Given information:
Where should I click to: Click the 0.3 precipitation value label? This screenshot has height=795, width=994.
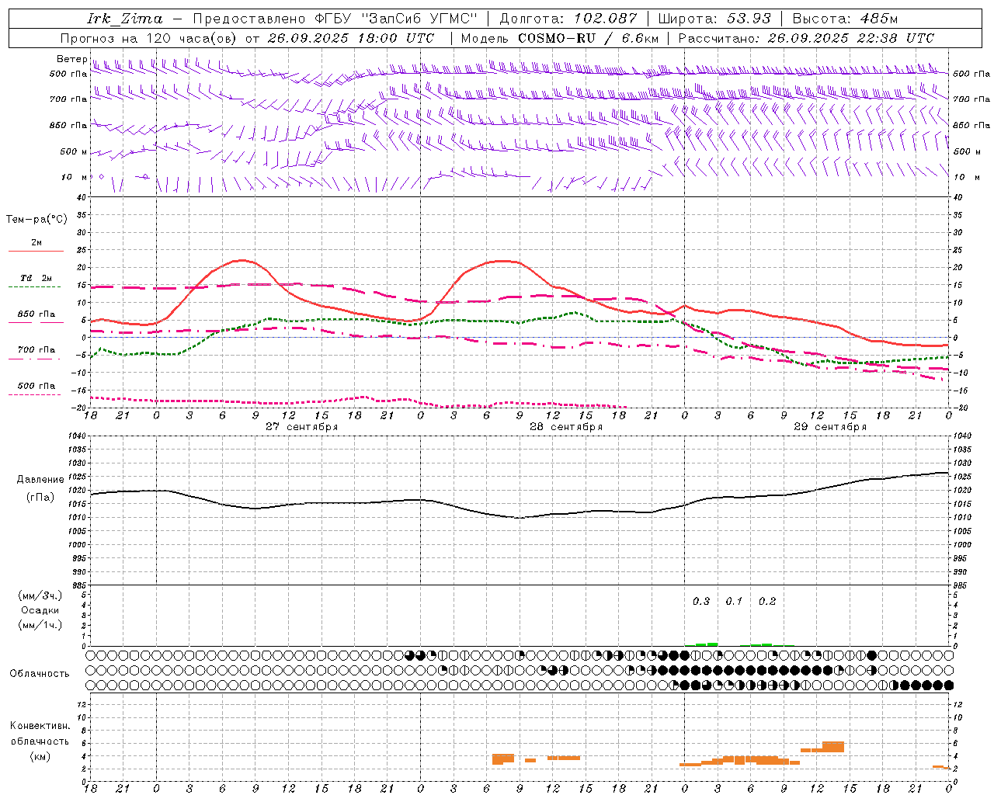click(x=700, y=601)
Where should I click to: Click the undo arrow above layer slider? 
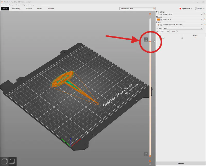[150, 14]
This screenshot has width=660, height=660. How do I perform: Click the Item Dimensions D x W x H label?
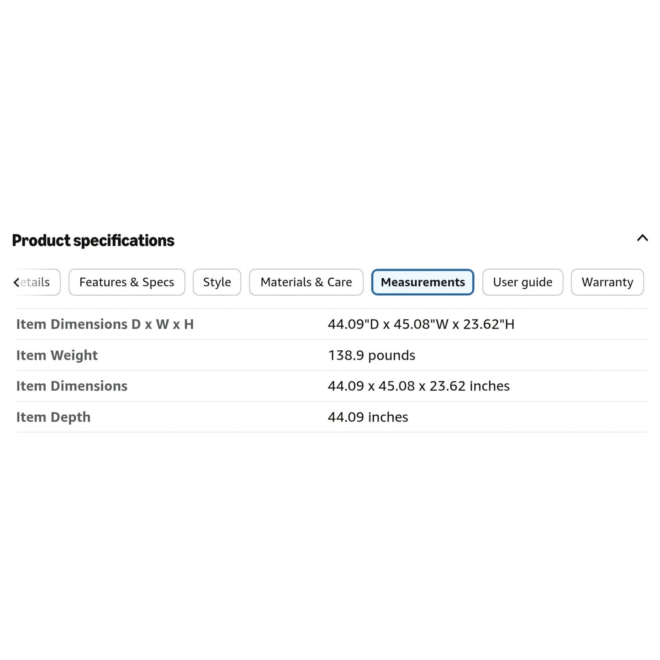(105, 324)
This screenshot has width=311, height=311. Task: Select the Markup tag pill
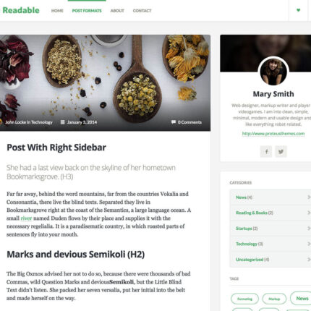coord(274,299)
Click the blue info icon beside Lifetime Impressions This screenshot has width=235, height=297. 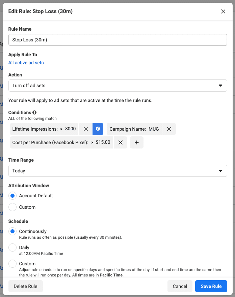pos(98,129)
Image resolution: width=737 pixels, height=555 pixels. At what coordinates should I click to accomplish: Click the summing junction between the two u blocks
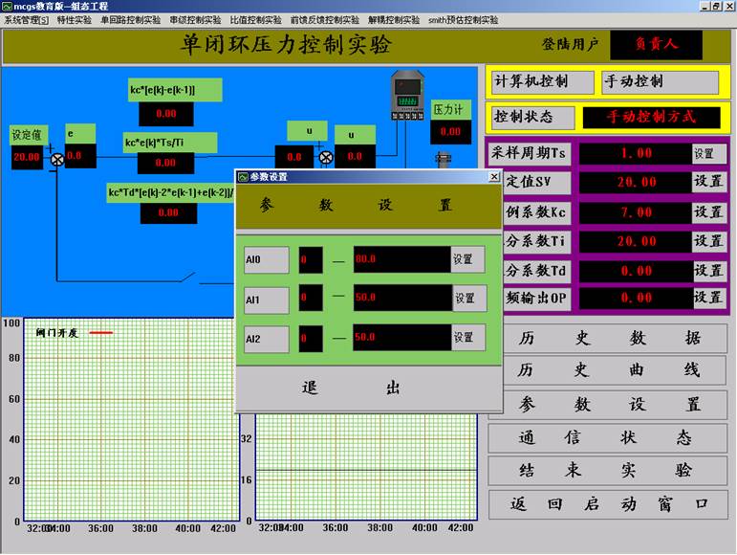click(x=325, y=158)
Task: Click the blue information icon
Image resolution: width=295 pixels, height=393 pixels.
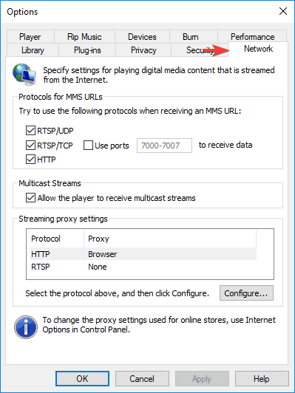Action: click(x=26, y=327)
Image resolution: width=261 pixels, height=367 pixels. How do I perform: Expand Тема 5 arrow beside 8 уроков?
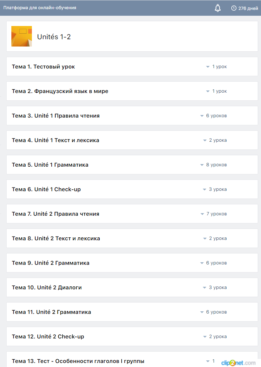[202, 165]
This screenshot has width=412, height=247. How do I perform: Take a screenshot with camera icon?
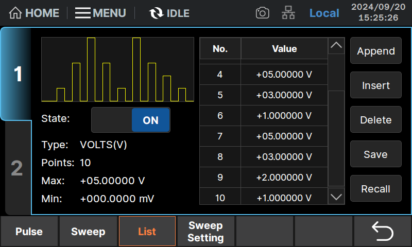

Task to carry out:
Write out exactly the lines beginning with the line that holds "Image resolution: width=295" and ending with the final line of the data, both ends included, without the pictures.

The completed task:
Image resolution: width=295 pixels, height=393 pixels.
Action: click(x=26, y=327)
Image resolution: width=261 pixels, height=367 pixels. How do I perform: Expand Тема 5 arrow beside 8 уроков?
[202, 165]
This screenshot has width=412, height=247. How do I perform: Take a screenshot with camera icon?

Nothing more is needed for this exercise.